→ **Task goal**
In the listing below, start your output at the line with "Image resolution: width=565" and end it after the line with "the 156468 likes", copying every line exactly.

→ **Given records**

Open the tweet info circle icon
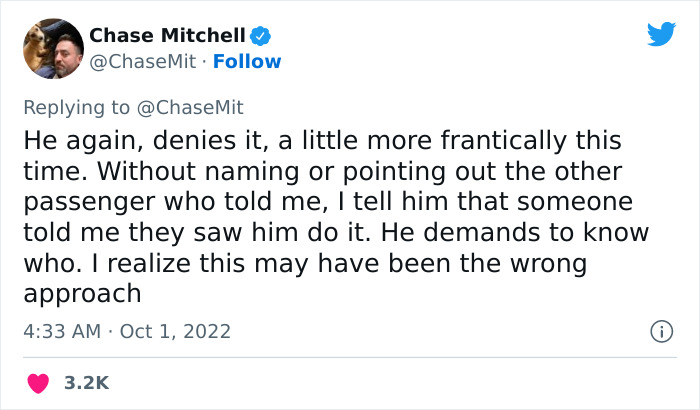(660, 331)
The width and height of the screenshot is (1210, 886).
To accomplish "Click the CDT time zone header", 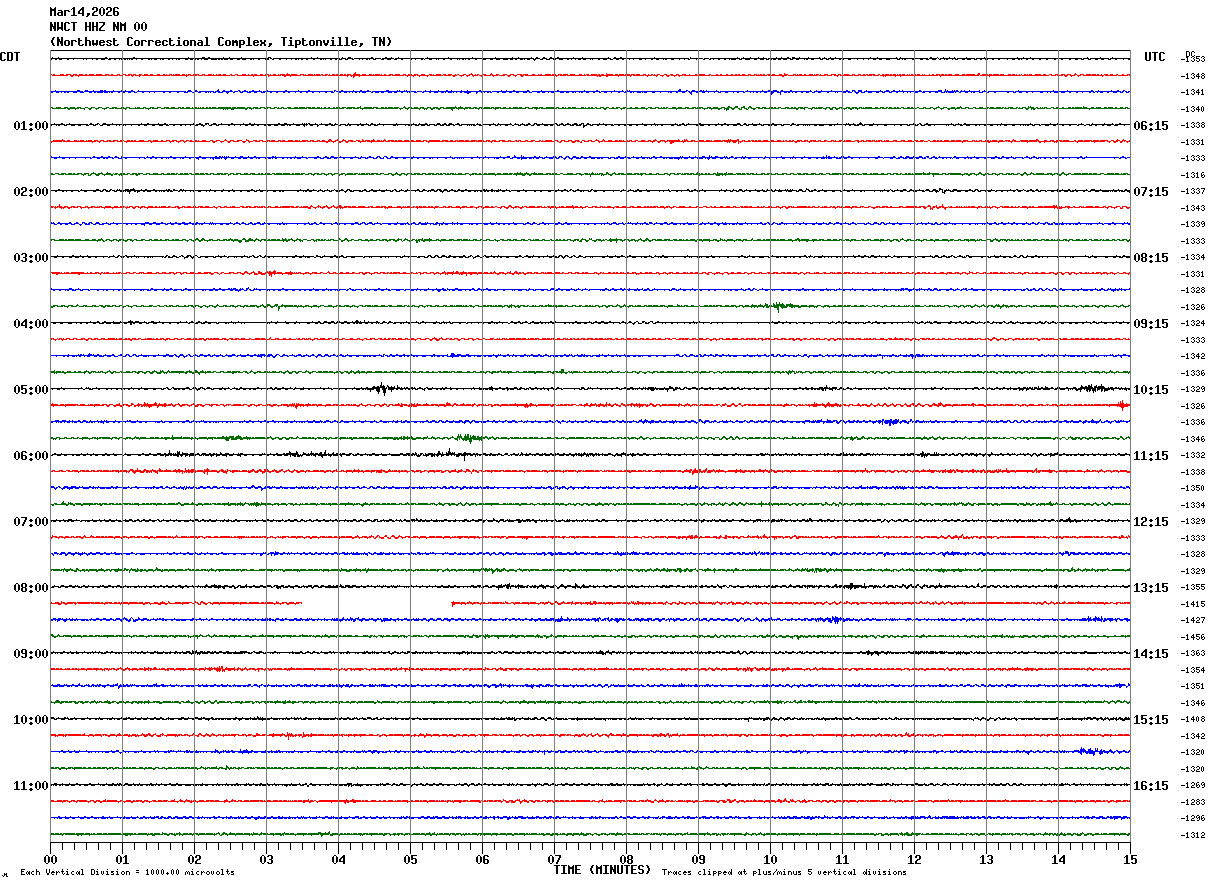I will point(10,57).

* * *

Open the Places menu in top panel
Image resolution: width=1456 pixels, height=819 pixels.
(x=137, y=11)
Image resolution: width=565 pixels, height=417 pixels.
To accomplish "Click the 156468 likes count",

→ **Exercise result**
Image resolution: width=565 pixels, height=417 pixels.
To accomplish "Click the 156468 likes count",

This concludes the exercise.